Y enfrente su hija Irene, charlando animadamente con Anselmo. Anselmo, al final
se había atrevido a ir a verle y le dio las gracias por el libro que le regaló
y por supuesto leyó. En el fondo era buena persona.
Irene
quería estudiar en la escuela de Bellas Artes cuando acabara el bachillerato.
Un día fue a preguntarle a Alejandro si estaría dispuesto a darle clases para
preparar su examen de ingreso. Ahora que vivían en una casa de alquiler y
Alejandro disponía de más sitio para su estudio, podía permitirse tener una
aprendiza.
Anselmo e Irene. Hacían buena pareja. Todo
comenzó en su boda. Ahora, al parecer, él iba a conseguir una plaza de maestro
en un colegio de Segovia y entonces se casarían. Se habían hecho muy buenos
amigos, y muchas tardes del sábado o el domingo salían a pasear con ellos.
La luz menguó y muchas fueron las cabezas que
se volvieron hacia la ventana. Las nubes habían ocultado el sol. Estaban todos
muy animados y siguieron comiendo, hablando y bebiendo sin concederle la menor
importancia. El vino corría a raudales, y es que estaba tan rico, que entraba
de maravilla. A ella se le estaba subiendo, porque veía más luz y era turquesa. Miró hacia la
ventana, pero las nubes seguían allí. La mente le jugaba malas pasadas. No
bebería más. Hasta le parecía oír flotar música en la sala. Entonces vio a
Fernando, señalando hacia el exterior. Así que no era ella sola. Estupefacta,
miró a María que acababa de dejar a su criatura en el canasto y se sonrió.
La melodía animó a los comensales, que se
levantaron de la mesa para bailar, al son de la flauta y el tambor, hundiendo
los pies en la hierba profunda.

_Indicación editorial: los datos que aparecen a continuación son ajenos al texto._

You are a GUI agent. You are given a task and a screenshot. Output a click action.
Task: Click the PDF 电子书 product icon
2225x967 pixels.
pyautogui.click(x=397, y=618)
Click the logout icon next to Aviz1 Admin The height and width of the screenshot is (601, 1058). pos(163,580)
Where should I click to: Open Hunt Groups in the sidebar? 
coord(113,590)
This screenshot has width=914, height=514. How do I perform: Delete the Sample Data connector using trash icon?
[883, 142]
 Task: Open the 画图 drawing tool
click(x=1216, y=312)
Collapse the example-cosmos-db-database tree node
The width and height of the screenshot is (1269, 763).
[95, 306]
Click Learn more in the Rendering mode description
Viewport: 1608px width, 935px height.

Encadenaron un baile tras otro, una canción
tras otra, bailaron en parejas y bailaron en corros. Cantaron canciones de amor
y cantaron tonadas alegres, bajo un cielo verde turquesa. Mientras, en la isla,
la Diosa se había asomado a la puerta del Templo y sonreía al verles tan
felices. La saludaron y continuaron bailando hasta el atardecer, hasta que sus
pies fatigados les obligaron a descansar y entonces se sentaron.
Sorprendida, miró las caras de los presentes.
Habían estado todos allí, irradiaban felicidad, aunque seguramente ellos creían
que había sido una alucinación, un sueño, un desvarío feliz; consecuencias del
vino y que no se atreverían a comentar con nadie.
María entornó los ojos y sonrió.
Y en ese momento, pensó que ese debería ser
el final de su historia; “El misterio del Castillo” comenzaba con los sueños de
ambos y terminaría con un sueño colectivo.